味噌五郎

(長崎県、島原半島、南島原市<旧西有家町>)

島原半島は、宗教的なカリスマ性を持つ美少年、天草四郎時貞が指揮した農民による宗教一揆、島原の乱で有名である。
(1637年10月からボチボチ始まり、翌年2月に落城した。)
農民のキリシタン信徒3万7千人が、 12万余の幕府軍の総攻撃を受けて、3ヶ月後、 飢餓の中で全滅するという悲劇的な終末を迎えた。
その後、1792年には、大地震で市の背後の眉山が崩壊し、 前に広がる有明海に崩れ落ちた。
引き起こされた津波は、有明海を、な、なんと! 3往復した。
対岸の天草(熊本)沿岸一帯は、甚大な津波被害をこうむったころから、 これを「島原大変、肥後迷惑」という。 島原でも天草でも、民話取材の合間に、今なおたびたび耳にしたフレーズである。
約200年後の1990年11月17日、眉山の背後にある雲仙普賢岳の大噴火により、 土石流・火砕流など大自然の猛威で再び甚大な被害を蒙ったことは、記憶に新し い。

夏の平成新山
夏の平成新山(標高1686m、雲仙岳の最高峰)
(写真提供:長崎県観光物産センター)

諌早駅から島原鉄道に乗り換えて、
島原半島をずっとめぐる2時間3分の汽車の旅だった。
車窓の右方には、きらっきらっと群青に輝く、
眠むたげな五月の有明海が広がる。
JR西有家駅で下車して、雲一つ無い南国らしい青空のもと、
白っぽい県道をぽくぽく歩く。
すぐあちこちに、XX製麺工場という大きな立看板と
素麺工場の黒っぽい屋根が出迎えてくれる。

島原地方は生産高、全国第2位の島原手延べそうめん(須川そうめんともいう)を地場産業に持つそうめんの一大産地なのだ。
ここ、西有家町はそのリーダー格として、 町内には約200軒の素麺製造業者がひしめき、その殆どが成功者となっているらしい。
そうめん作りは、島原の乱後2~3年経って、天領だった小豆島から移住した人々が伝えたという。 不肖ワタクシ、小豆島人にとって小豆島のそうめんは、 のど越し冷めたい小豆島人の夏のごちそうである。

## [課題]
本文の「引き起こされた津波は、有明海を、な、なんと! 3往復した。」から「眠むたげな五月の有明海が広がる。」まで（両端を含む）を、「汽車」を「列車」に置き換えて書き写してください。

## [データ行]
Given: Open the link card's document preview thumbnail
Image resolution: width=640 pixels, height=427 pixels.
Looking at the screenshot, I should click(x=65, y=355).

## [解答]
引き起こされた津波は、有明海を、な、なんと! 3往復した。
対岸の天草(熊本)沿岸一帯は、甚大な津波被害をこうむったころから、 これを「島原大変、肥後迷惑」という。 島原でも天草でも、民話取材の合間に、今なおたびたび耳にしたフレーズである。
約200年後の1990年11月17日、眉山の背後にある雲仙普賢岳の大噴火により、 土石流・火砕流など大自然の猛威で再び甚大な被害を蒙ったことは、記憶に新し い。

夏の平成新山
夏の平成新山(標高1686m、雲仙岳の最高峰)
(写真提供:長崎県観光物産センター)

諌早駅から島原鉄道に乗り換えて、
島原半島をずっとめぐる2時間3分の列車の旅だった。
車窓の右方には、きらっきらっと群青に輝く、
眠むたげな五月の有明海が広がる。